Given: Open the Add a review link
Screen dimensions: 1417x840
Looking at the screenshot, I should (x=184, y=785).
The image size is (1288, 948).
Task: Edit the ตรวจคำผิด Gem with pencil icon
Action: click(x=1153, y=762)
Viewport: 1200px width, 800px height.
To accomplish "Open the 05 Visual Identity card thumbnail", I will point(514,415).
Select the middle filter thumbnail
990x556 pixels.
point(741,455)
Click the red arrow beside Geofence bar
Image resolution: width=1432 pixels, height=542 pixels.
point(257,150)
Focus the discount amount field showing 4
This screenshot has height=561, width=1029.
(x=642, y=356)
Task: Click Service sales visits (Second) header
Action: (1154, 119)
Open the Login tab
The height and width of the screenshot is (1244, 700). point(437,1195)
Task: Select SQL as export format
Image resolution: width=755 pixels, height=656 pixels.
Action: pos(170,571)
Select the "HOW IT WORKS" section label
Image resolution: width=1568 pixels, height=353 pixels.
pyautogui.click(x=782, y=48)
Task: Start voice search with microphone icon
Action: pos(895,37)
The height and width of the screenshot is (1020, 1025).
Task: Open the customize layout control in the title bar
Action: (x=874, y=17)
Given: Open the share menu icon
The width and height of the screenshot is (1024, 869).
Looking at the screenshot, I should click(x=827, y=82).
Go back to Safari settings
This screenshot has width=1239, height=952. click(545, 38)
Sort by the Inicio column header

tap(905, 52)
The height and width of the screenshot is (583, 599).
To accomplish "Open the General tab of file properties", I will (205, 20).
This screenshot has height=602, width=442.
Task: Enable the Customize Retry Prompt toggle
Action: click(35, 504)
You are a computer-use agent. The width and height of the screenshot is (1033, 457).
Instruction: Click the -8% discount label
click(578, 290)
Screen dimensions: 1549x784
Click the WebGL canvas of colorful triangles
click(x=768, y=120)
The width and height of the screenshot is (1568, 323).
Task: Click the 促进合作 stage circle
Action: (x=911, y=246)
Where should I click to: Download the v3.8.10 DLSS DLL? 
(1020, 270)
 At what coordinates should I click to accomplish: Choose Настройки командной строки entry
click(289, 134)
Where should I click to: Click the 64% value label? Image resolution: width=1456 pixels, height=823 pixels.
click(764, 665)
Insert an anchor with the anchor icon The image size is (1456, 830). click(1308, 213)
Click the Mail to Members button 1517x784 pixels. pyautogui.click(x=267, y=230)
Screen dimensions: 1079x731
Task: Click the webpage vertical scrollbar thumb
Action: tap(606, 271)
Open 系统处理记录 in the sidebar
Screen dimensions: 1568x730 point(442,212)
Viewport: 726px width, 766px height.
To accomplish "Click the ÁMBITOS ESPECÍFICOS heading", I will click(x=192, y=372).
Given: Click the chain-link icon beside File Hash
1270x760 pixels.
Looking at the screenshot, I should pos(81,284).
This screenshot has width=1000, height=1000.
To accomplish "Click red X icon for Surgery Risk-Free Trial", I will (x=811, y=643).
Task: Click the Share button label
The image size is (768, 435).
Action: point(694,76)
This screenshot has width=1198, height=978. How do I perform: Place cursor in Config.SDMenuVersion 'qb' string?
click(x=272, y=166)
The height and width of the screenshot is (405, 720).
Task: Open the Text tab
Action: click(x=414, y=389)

====================

Set out the complete listing exactly as shown.

Completed exercise.
Given: Open the Add a review link
Screen dimensions: 1417x840
Looking at the screenshot, I should (x=184, y=785).
The image size is (1288, 948).
Task: Edit the ตรวจคำผิด Gem with pencil icon
Action: click(x=1153, y=762)
Viewport: 1200px width, 800px height.
To accomplish "Open the 05 Visual Identity card thumbnail", I will point(514,415).
Select the middle filter thumbnail
990x556 pixels.
point(741,455)
Click the red arrow beside Geofence bar
Image resolution: width=1432 pixels, height=542 pixels.
point(257,150)
Focus the discount amount field showing 4
This screenshot has height=561, width=1029.
(x=642, y=356)
Task: Click Service sales visits (Second) header
Action: (1154, 119)
Open the Login tab
The height and width of the screenshot is (1244, 700). point(437,1195)
Task: Select SQL as export format
Image resolution: width=755 pixels, height=656 pixels.
Action: pos(170,571)
Select the "HOW IT WORKS" section label
Image resolution: width=1568 pixels, height=353 pixels.
pyautogui.click(x=782, y=48)
Task: Start voice search with microphone icon
Action: pos(895,37)
The height and width of the screenshot is (1020, 1025).
Task: Open the customize layout control in the title bar
Action: (x=874, y=17)
Given: Open the share menu icon
The width and height of the screenshot is (1024, 869).
Looking at the screenshot, I should click(x=827, y=82).
Go back to Safari settings
This screenshot has width=1239, height=952. click(545, 38)
Sort by the Inicio column header

tap(905, 52)
The height and width of the screenshot is (583, 599).
To accomplish "Open the General tab of file properties", I will (205, 20).
This screenshot has height=602, width=442.
Task: Enable the Customize Retry Prompt toggle
Action: click(35, 504)
You are a computer-use agent. The width and height of the screenshot is (1033, 457).
Instruction: Click the -8% discount label
click(578, 290)
Screen dimensions: 1549x784
Click the WebGL canvas of colorful triangles
click(x=768, y=120)
The width and height of the screenshot is (1568, 323).
Task: Click the 促进合作 stage circle
Action: (x=911, y=246)
Where should I click to: Download the v3.8.10 DLSS DLL? 
(1020, 270)
 At what coordinates should I click to accomplish: Choose Настройки командной строки entry
click(289, 134)
Where should I click to: Click the 64% value label? Image resolution: width=1456 pixels, height=823 pixels.
click(764, 665)
Insert an anchor with the anchor icon The image size is (1456, 830). click(1308, 213)
Click the Mail to Members button 1517x784 pixels. pyautogui.click(x=267, y=230)
Screen dimensions: 1079x731
Task: Click the webpage vertical scrollbar thumb
Action: tap(606, 271)
Open 系统处理记录 in the sidebar
Screen dimensions: 1568x730 point(442,212)
Viewport: 726px width, 766px height.
To accomplish "Click the ÁMBITOS ESPECÍFICOS heading", I will click(x=192, y=372).
Given: Click the chain-link icon beside File Hash
1270x760 pixels.
Looking at the screenshot, I should pos(81,284).
This screenshot has width=1000, height=1000.
To accomplish "Click red X icon for Surgery Risk-Free Trial", I will (x=811, y=643).
Task: Click the Share button label
The image size is (768, 435).
Action: point(694,76)
This screenshot has width=1198, height=978. How do I perform: Place cursor in Config.SDMenuVersion 'qb' string?
click(x=272, y=166)
The height and width of the screenshot is (405, 720).
Task: Open the Text tab
Action: click(x=414, y=389)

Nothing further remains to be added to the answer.